JEFF PEARLMAN

JEFF PEARLMAN

Sarah Palin’s weird Obama takedown

Earlier today I saw the above clip of Sarah Palin, appearing on behalf of Donald Trump, speaking about her son’s recent arrest.

I felt awful for her. And I said that. And I Tweeted that. I mean, I can’t imagine sending your son or daughter off to fight, and then he/she returns a different person. It has to be absolutely heartbreaking, as well as frustrating, exasperating, sometimes even hopeless. You had this person, who you helped form and develop, and now … you don’t.

So, again, I felt awful for her. Because, although she’s a politician I don’t support, she’s also a wife and mother.

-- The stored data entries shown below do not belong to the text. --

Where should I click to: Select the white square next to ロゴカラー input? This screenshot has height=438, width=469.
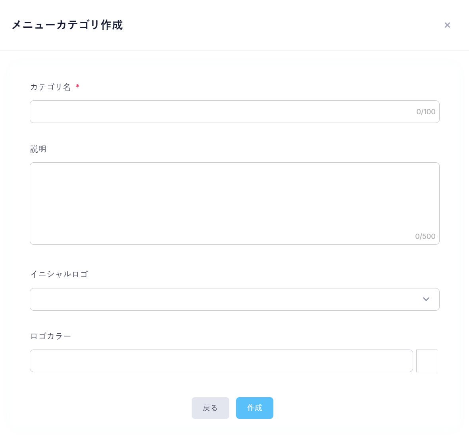[427, 361]
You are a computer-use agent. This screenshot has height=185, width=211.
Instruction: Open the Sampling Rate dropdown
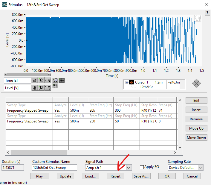(x=200, y=168)
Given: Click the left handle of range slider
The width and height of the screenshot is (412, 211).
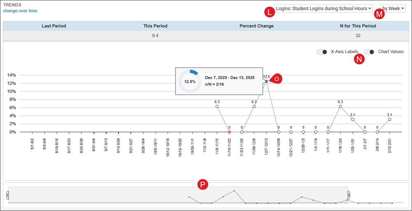Looking at the screenshot, I should tap(7, 195).
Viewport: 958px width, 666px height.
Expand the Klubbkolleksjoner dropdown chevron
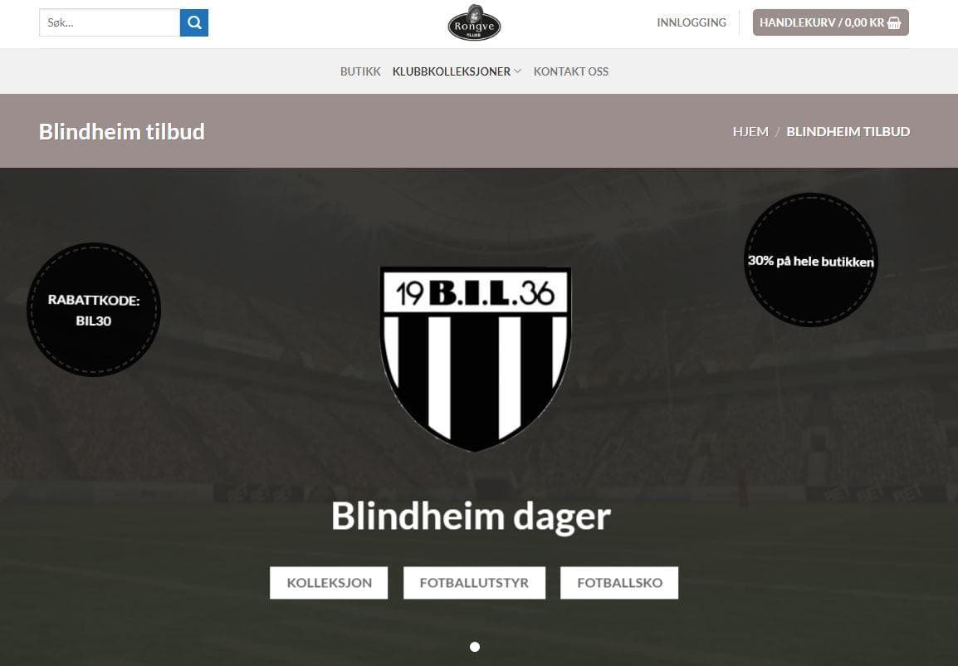click(517, 71)
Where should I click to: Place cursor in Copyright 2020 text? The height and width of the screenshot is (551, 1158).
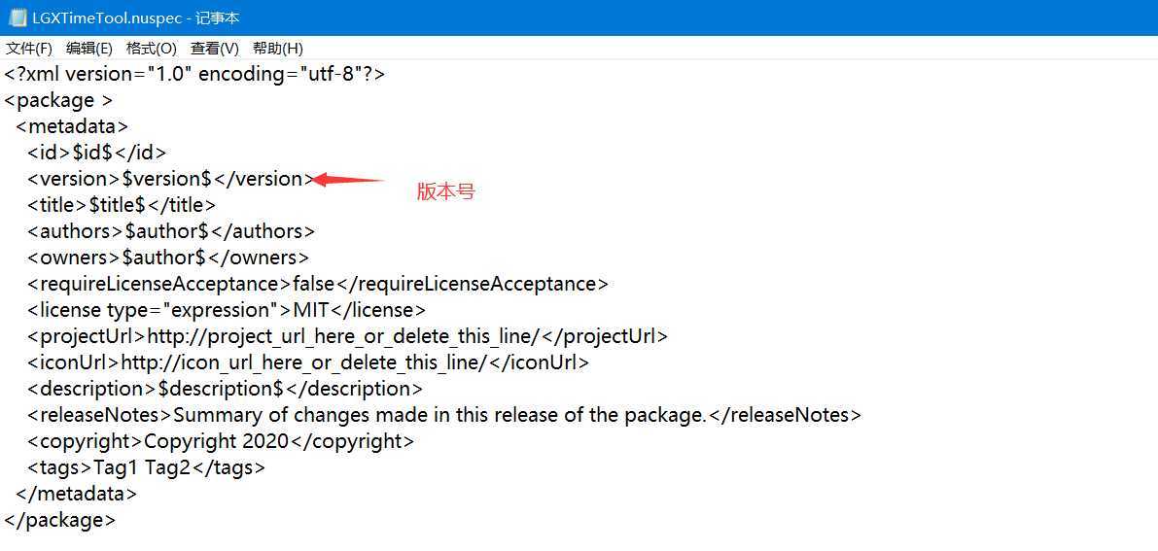[x=217, y=442]
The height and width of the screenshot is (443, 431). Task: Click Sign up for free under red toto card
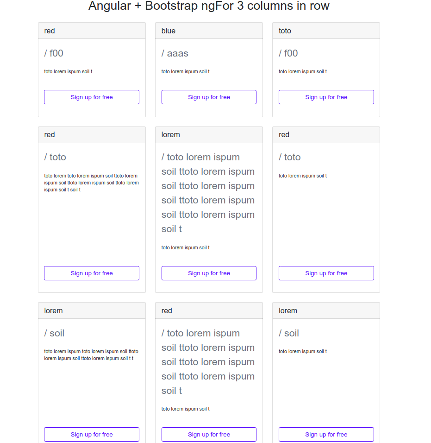tap(91, 273)
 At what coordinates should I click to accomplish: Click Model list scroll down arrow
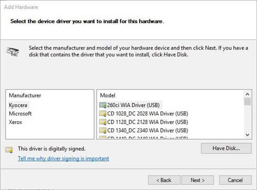[x=247, y=135]
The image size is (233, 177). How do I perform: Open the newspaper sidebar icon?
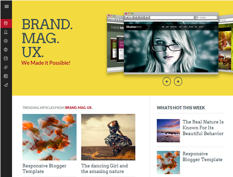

Then, however, someone asked whether I’d watched the entirety of the clip. “No,” I said.

“Watch it,” he replied.

I just did. And now, regrettably, my empathy has sort of vanished. “It starts from the top,” Palin said. “The question though it comes from our own president, when they have to look at him and wonder, do you know what we go through, do you know what we’re trying to do to secure America and to secure the freedoms that have been bequeathed us?” she added. “So when my own son is going through what he goes through, coming back, I can certainly relate with other families who feel these ramifications of some PTSD and some of the woundedness that our soldiers do return with.”

Let me say this: If your kid goes off the fight, and returns sans support, you have a right to be angry. You have a right to blame Obama, John Kerry, George W. Bush … whoever. But when this shit is just used a political ammo, it’s infuriating. I never heard (and still haven’t heard) one peep from Palin about Bush rushing into the Middle East after 9/11. I never heard (and still haven’t heard) one peep from her about the cuts in funding (GOP-led) for support services. Seriously, not one peep. Which makes this a unique form of ugliness, where a person (Palin) is sorta thrusting her son forward as an example of presidential incompetency but—in truth—turning his difficulties into political gamesmanship.

Again, I have no problem with families being angry if they feel their loved ones have been wronged. But can we at least have an honest dialogue?